→ **About this task**
Set the records down once more so that they match the source word for word.

→ **Collected data**

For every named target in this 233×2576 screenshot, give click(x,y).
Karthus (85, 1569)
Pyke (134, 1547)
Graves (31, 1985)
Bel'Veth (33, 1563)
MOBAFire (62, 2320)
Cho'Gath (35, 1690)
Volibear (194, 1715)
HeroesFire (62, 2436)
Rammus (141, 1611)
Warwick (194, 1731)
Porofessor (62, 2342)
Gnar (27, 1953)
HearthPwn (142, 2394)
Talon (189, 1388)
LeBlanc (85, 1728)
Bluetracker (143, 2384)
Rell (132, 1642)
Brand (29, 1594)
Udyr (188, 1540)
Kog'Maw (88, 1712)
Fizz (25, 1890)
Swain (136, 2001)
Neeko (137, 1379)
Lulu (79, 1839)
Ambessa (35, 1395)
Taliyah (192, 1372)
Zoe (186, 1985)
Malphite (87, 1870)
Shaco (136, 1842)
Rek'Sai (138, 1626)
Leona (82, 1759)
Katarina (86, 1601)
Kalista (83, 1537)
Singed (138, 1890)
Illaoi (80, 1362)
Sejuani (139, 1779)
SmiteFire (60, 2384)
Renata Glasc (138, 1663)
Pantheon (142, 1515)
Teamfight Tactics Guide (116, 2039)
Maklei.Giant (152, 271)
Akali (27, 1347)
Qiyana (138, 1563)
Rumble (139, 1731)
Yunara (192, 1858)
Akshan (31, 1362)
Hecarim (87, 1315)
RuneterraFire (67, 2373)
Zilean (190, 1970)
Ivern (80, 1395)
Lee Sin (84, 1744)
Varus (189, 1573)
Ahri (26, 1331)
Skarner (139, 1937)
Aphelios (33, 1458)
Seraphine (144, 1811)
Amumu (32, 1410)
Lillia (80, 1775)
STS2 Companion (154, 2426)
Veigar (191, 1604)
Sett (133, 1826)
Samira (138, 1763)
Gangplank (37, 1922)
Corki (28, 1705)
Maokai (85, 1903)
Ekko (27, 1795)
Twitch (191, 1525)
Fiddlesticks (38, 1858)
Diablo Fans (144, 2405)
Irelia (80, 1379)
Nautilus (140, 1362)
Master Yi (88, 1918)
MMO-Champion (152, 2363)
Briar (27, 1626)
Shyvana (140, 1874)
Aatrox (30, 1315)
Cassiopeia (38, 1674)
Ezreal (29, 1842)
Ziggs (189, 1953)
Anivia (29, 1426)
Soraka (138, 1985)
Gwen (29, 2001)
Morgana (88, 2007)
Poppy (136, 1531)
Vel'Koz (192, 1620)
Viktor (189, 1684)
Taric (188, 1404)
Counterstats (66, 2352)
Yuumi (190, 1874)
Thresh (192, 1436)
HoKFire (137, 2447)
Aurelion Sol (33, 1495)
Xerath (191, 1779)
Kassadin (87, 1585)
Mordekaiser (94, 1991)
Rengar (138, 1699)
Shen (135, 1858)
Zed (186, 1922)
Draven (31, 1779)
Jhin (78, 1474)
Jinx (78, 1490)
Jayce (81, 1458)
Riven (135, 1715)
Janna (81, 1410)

→ **Answer to the problem**
For every named target in this 233×2576 screenshot, give click(x,y).
Karthus (85, 1569)
Pyke (134, 1547)
Graves (31, 1985)
Bel'Veth (33, 1563)
MOBAFire (62, 2320)
Cho'Gath (35, 1690)
Volibear (194, 1715)
HeroesFire (62, 2436)
Rammus (141, 1611)
Warwick (194, 1731)
Porofessor (62, 2342)
Gnar (27, 1953)
HearthPwn (142, 2394)
Talon (189, 1388)
LeBlanc (85, 1728)
Bluetracker (143, 2384)
Rell (132, 1642)
Brand (29, 1594)
Udyr (188, 1540)
Kog'Maw (88, 1712)
Fizz (25, 1890)
Swain (136, 2001)
Neeko (137, 1379)
Lulu (79, 1839)
Ambessa (35, 1395)
Taliyah (192, 1372)
Zoe (186, 1985)
Malphite (87, 1870)
Shaco (136, 1842)
Rek'Sai (138, 1626)
Leona (82, 1759)
Katarina (86, 1601)
Kalista (83, 1537)
Singed (138, 1890)
Illaoi (80, 1362)
Sejuani (139, 1779)
SmiteFire (60, 2384)
Renata Glasc (138, 1663)
Pantheon (142, 1515)
Teamfight Tactics Guide (116, 2039)
Maklei.Giant (152, 271)
Akali (27, 1347)
Qiyana (138, 1563)
Rumble (139, 1731)
Yunara (192, 1858)
Akshan (31, 1362)
Hecarim (87, 1315)
RuneterraFire (67, 2373)
Zilean (190, 1970)
Ivern (80, 1395)
Lee Sin (84, 1744)
Varus (189, 1573)
Ahri (26, 1331)
Skarner (139, 1937)
Aphelios (33, 1458)
Seraphine (144, 1811)
Amumu (32, 1410)
Lillia (80, 1775)
STS2 Companion (154, 2426)
Veigar (191, 1604)
Sett (133, 1826)
Samira (138, 1763)
Gangplank (37, 1922)
Corki (28, 1705)
Maokai (85, 1903)
Ekko (27, 1795)
Twitch (191, 1525)
Fiddlesticks (38, 1858)
Diablo Fans (144, 2405)
Irelia (80, 1379)
Nautilus (140, 1362)
Master Yi (88, 1918)
MMO-Champion (152, 2363)
Briar (27, 1626)
Shyvana (140, 1874)
Aatrox (30, 1315)
Cassiopeia (38, 1674)
Ezreal (29, 1842)
Ziggs (189, 1953)
Anivia (29, 1426)
Soraka (138, 1985)
Gwen (29, 2001)
Morgana (88, 2007)
Poppy (136, 1531)
Vel'Koz (192, 1620)
Viktor (189, 1684)
Taric (188, 1404)
Counterstats (66, 2352)
Yuumi (190, 1874)
Thresh (192, 1436)
HoKFire (137, 2447)
Aurelion Sol (33, 1495)
Xerath (191, 1779)
Kassadin (87, 1585)
Mordekaiser (94, 1991)
Rengar (138, 1699)
Shen (135, 1858)
Zed (186, 1922)
Draven (31, 1779)
Jhin (78, 1474)
Jinx (78, 1490)
Jayce (81, 1458)
Riven (135, 1715)
Janna (81, 1410)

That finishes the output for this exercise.